Lediglich das Oberbergamt in Clausthal und das Landesamt für Bodenforschung wurde hinzugezogen. Und der TÜV. Der erstellte im Rahmen des Auswahlverfahrens im Oktober/November 1976 das einzige Gutachten unter sicherheitstechnischen Aspekten. Gorleben kam auch darin zunächst nicht vor. Sieger des Castings war ein Salzstock in Schleswig-Holstein. Gorleben wurde nachträglich, ebenso wie die Grube Mariaglück bei Celle, handschriftlich in der Expertise nachgetragen.

Einen Monat, nachdem der Auftrag an die Ministerialen erging, einen Vorschlag zu machen, sollte das Kabinett entscheiden. Mitte Dezember 1976 wurde noch einmal vertagt. Am 22. Februar 1977 gab Ernst Albrecht das Ergebnis bekannt: Gorleben.

Die Bundesregierung unter Helmut Schmidt (SPD) war allerdings zwischenzeitlich durchaus von der Absicht Ernst Albrechts unterrichtet worden. Anders, als es die Mythenbildung um Gorleben will, hatte der Bund nichts Grundsätzliches gegen Gorleben wegen der Grenznähe zur DDR einzuwenden. Lediglich Bedenken militärischer Art wurden diskutiert. So heißt es etwa in einer Kabinetts-Vorlage: "Die Bundesressorts sind der Auffassung, daß ein Entsorgungslager auf dem Salzstock Gorleben von der DDR durch eine 'Handstreichaktion' unterhalb der Schwelle der kriegerischen Auseinandersetzungen in Besitz genommen werden könnte." Die Bekanntgabe des Standorts Gorleben mußte hinausgeschoben werden, damit die Bundesregierung sich mit dem DDR-Regime zwischenzeitlich verständigen konnte und mögliche Einwände dieser Seite "ausgeräumt" werden konnten. Nachdem dies geklärt war, war die Bundesregierung schnell bereit, den Standort Gorleben zu akzeptieren.

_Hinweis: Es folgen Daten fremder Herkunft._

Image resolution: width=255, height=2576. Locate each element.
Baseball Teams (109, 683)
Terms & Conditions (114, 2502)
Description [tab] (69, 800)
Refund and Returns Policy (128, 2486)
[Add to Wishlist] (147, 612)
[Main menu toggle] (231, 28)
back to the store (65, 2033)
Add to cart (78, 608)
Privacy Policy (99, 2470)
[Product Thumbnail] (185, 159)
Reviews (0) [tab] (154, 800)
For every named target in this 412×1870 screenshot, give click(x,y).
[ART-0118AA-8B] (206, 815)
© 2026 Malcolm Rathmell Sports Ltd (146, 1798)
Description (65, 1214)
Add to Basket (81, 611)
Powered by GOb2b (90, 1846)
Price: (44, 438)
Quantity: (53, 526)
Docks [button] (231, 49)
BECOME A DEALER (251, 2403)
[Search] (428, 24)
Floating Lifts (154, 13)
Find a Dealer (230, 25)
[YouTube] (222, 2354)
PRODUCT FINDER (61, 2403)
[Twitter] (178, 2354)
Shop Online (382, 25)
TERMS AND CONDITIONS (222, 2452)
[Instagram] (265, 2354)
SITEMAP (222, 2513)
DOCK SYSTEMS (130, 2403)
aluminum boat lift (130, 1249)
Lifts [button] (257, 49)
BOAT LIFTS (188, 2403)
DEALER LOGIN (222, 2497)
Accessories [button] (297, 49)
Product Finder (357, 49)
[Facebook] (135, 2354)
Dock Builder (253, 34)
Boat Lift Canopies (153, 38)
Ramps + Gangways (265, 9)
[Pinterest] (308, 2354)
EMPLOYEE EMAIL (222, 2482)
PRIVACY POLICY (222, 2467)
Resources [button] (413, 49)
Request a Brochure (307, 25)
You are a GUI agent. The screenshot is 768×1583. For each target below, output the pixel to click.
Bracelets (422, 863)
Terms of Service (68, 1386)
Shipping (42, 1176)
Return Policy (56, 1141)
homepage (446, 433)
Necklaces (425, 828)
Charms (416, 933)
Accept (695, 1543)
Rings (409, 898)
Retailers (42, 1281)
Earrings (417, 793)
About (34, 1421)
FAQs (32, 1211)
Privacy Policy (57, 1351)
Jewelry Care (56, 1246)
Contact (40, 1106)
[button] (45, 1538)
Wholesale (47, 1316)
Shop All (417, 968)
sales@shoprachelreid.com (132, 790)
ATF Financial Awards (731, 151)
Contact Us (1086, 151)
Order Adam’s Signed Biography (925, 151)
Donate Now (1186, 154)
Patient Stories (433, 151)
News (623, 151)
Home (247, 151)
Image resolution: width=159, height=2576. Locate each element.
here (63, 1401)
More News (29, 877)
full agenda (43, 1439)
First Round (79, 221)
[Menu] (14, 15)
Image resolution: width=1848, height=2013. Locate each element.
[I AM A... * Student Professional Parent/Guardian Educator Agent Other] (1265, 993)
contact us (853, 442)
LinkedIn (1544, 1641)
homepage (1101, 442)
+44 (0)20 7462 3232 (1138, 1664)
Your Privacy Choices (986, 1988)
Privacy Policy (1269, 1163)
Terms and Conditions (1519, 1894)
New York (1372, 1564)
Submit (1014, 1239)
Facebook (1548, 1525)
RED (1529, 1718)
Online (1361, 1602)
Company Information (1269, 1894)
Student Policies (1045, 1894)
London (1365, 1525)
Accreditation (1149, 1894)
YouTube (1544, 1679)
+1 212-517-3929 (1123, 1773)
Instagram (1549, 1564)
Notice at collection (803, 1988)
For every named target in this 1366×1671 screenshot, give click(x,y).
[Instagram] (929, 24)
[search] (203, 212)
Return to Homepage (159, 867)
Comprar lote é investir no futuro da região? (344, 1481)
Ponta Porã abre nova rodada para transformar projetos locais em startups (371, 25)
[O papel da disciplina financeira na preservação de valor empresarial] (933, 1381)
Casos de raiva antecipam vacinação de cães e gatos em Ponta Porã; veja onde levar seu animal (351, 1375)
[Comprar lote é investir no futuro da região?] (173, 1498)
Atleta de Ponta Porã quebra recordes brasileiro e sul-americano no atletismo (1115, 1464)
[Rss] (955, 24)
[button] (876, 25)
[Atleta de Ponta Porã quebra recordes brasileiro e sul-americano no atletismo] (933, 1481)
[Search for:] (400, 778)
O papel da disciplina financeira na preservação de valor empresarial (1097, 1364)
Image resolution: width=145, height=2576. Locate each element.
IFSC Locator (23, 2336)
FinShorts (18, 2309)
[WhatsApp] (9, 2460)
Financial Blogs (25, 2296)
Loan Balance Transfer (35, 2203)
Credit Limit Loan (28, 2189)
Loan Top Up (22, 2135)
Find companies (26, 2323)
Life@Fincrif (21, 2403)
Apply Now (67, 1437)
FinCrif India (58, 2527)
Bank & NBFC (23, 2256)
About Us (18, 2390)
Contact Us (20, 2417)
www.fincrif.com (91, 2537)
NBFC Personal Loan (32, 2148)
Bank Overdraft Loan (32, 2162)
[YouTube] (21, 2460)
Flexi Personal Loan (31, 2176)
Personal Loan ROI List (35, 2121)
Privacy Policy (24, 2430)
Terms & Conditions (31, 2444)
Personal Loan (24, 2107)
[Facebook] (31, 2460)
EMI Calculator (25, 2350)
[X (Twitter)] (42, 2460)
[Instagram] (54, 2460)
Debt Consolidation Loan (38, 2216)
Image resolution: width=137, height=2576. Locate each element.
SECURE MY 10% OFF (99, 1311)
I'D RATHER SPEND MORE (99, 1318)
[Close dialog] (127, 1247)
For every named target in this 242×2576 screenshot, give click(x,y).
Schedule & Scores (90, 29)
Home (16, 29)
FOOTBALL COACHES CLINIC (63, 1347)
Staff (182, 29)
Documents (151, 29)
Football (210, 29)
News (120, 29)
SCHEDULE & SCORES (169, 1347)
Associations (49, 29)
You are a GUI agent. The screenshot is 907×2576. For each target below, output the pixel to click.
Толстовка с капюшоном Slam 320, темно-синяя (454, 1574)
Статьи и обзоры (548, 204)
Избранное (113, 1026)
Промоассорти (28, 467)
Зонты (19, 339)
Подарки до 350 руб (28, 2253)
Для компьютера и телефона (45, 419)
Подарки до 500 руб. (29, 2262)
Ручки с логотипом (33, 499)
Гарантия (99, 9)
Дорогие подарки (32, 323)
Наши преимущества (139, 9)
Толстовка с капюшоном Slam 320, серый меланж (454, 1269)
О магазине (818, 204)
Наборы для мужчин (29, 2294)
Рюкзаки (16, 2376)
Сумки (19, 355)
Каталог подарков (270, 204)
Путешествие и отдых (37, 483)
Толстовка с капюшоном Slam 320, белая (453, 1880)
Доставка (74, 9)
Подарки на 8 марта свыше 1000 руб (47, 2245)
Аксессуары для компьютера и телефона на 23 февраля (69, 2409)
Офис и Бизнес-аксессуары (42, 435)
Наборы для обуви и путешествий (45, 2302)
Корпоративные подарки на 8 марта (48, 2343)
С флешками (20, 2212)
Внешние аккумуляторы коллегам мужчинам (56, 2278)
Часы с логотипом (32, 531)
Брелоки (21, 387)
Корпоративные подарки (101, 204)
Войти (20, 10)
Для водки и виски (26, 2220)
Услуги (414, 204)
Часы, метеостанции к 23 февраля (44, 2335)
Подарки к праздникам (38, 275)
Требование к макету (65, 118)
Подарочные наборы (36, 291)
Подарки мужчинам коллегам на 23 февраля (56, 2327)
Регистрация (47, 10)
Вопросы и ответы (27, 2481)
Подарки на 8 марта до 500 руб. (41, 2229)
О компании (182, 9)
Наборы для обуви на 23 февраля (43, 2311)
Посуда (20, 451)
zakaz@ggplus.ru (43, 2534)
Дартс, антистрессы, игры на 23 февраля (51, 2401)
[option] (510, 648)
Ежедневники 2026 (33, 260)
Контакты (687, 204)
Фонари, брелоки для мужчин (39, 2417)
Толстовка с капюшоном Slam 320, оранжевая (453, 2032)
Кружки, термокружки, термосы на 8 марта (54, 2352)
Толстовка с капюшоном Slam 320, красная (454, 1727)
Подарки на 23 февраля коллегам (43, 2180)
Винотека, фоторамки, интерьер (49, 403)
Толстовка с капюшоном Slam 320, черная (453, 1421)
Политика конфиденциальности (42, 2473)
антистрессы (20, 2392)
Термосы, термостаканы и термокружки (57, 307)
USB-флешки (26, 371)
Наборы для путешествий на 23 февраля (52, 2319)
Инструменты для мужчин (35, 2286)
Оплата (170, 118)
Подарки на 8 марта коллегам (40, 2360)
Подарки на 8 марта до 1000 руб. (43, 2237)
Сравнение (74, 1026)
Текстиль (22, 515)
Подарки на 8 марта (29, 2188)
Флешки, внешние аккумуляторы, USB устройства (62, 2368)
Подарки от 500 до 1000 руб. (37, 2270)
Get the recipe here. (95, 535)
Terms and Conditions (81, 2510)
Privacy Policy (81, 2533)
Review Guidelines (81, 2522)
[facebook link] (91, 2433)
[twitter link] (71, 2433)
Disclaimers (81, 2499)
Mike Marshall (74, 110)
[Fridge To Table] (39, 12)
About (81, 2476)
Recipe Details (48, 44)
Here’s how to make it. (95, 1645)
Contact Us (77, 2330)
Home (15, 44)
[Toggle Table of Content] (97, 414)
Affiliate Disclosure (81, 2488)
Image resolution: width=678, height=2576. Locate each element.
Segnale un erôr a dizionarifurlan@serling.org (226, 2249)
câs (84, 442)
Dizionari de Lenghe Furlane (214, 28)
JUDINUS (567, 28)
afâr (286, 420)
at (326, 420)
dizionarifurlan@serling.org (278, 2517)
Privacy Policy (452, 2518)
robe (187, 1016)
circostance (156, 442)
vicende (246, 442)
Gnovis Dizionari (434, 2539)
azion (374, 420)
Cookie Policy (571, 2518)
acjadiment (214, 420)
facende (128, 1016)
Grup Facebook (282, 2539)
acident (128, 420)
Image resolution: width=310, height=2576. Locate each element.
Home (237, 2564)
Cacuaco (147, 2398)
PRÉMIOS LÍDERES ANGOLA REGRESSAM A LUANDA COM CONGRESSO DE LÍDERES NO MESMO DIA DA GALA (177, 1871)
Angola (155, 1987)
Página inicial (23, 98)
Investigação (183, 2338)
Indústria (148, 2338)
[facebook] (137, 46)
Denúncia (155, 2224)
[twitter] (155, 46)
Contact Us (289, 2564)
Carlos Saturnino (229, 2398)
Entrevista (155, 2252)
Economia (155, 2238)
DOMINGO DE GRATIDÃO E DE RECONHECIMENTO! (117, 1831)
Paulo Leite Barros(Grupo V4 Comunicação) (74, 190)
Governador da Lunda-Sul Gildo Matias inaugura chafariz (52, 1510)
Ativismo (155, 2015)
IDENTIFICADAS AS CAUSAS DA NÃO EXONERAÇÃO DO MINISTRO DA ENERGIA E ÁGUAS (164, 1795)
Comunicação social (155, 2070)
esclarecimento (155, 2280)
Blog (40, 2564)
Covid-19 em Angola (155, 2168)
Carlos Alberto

Allerdings ging die Bundesregierung noch mehrere Jahre lang davon aus, daß es zu einem Vergleich mehrerer Standorte kommen würde. Erst nachdem die Wissenschaftler der Physikalisch-Technischen Bundesanstalt (PTB) den Weisungen der angereisten Ministerialbeamten nachgegeben und ihre Bewertung von Gorleben veränderte hatten, beschloß auch das Bundeskabinett im Juli 1983 - mittlerweile unter CDU-Bundeskanzler Helmut Kohl - förmlich: es bestehe keine Notwendigkeit, andere Salzstöcke zu prüfen. Die Bewertung, die zu diesem Beschluß führte, hatte die Regierung mit ihrem Druck auf die PTB-Wissenschaftler selbst herbei geführt.